- Original author: Kenneth Lafferty Hess
- Developer: Software MacKiev
- Release: 1989; 37 years ago
- Stable release: 2019 (Version 24.2) (February 2023; 3 years ago)
- Operating system: Windows, Mac OS X
- Available in: English
- Type: Genealogy software
- License: Proprietary
- Website: familytreemaker.com

= Family Tree Maker =

Genealogy software

Family Tree Maker is genealogy software for Windows and Mac that allows the researcher to keep track of information collected during research and to create reports, charts, and books containing that information.
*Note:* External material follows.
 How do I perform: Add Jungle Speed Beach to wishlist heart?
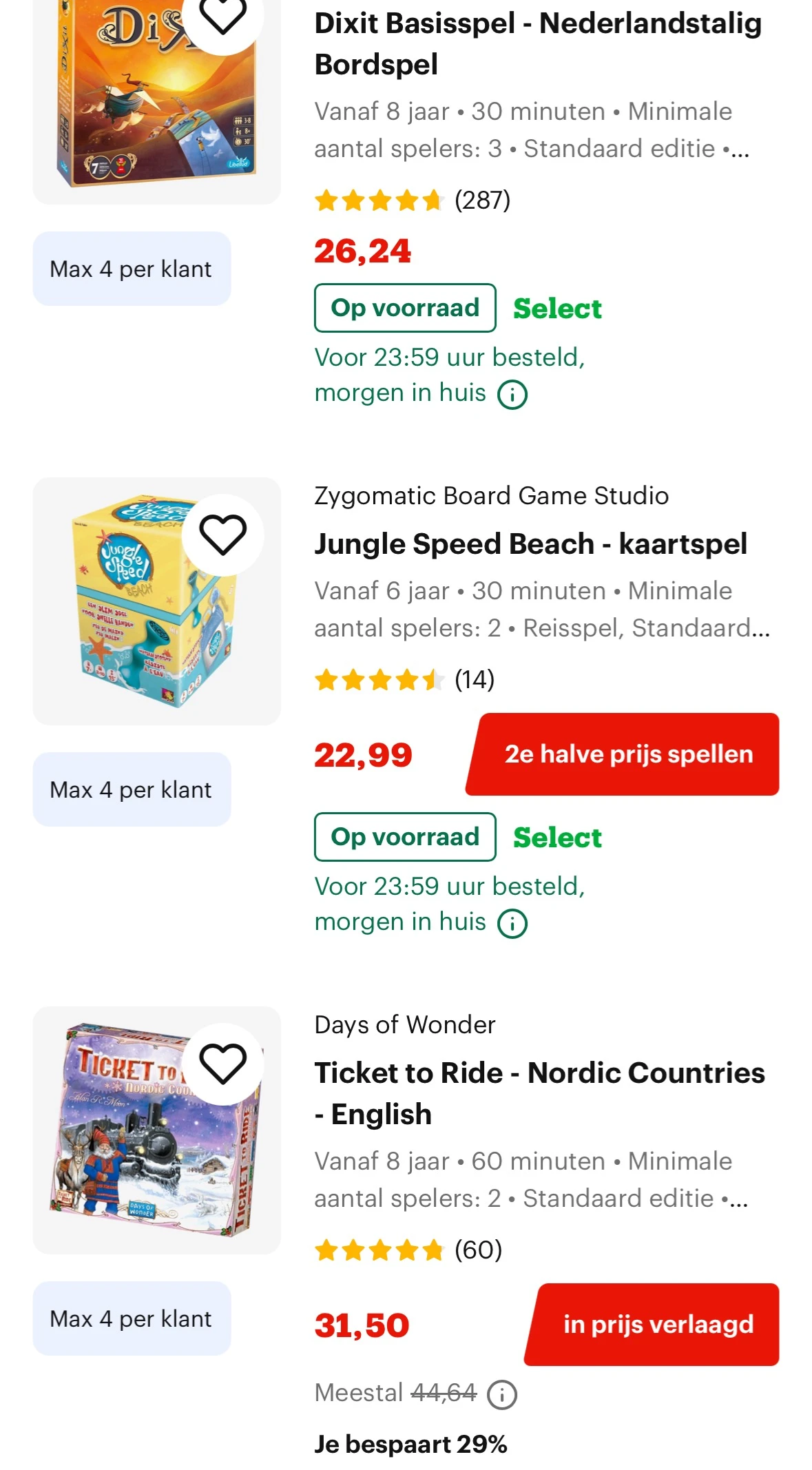[x=222, y=535]
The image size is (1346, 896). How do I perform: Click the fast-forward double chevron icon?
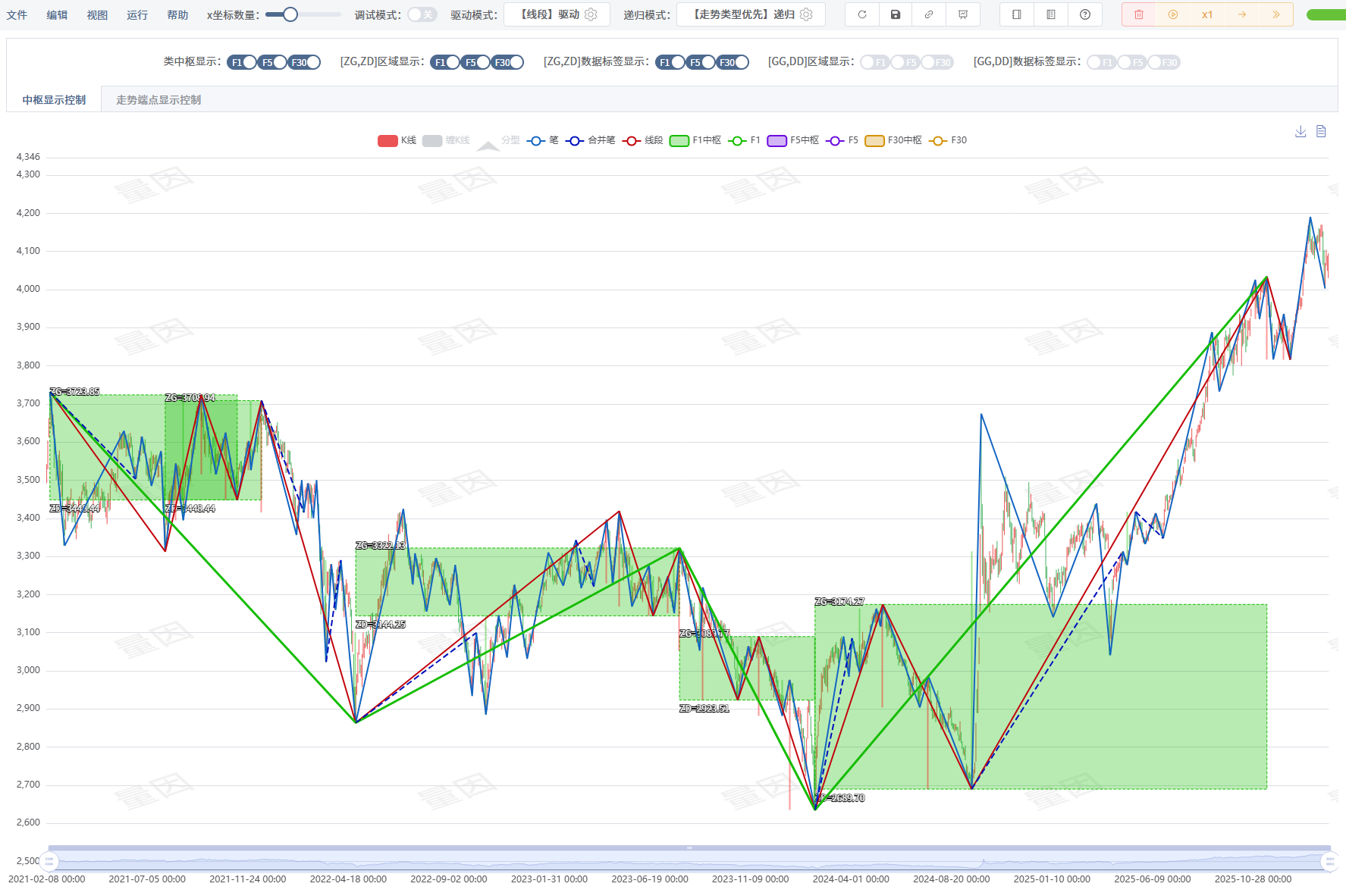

The software was originally developed by Kenneth Hess of Banner Blue Software, which was purchased by Broderbund in 1995. It passed through the hands of The Learning Company, SoftKey, Mattel, and others before coming under its current ownership. A redesigned Family Tree Maker 2008 was released on August 14, 2007. The 2009 version of the program corrected some of the errors and omissions of its predecessor, and introduced a few new features. Family Tree Maker 2010 claimed to further enhance the radical redesign and be more powerful and feature-packed with faster navigation and quicker load times.

A version for the Mac was released in 1997; due to low market demand, for over a decade it was discontinued. A new version of Family Tree Maker for Mac was released on November 4, 2010. Family Tree Maker Version 16 was awarded a Codie award in the "Best Consumer Productivity Solution" category in 2006. On December 8, 2015, Ancestry.com announced that it would discontinue Family Tree Maker. The announcement was met by fierce protest from Family Tree Maker users. On February 2, 2016, Ancestry.com announced that Software MacKiev, the company that had developed the Mac version of the software for more than six years, would acquire the Family Tree Maker brand, and take over the development and publishing of Mac and Windows editions.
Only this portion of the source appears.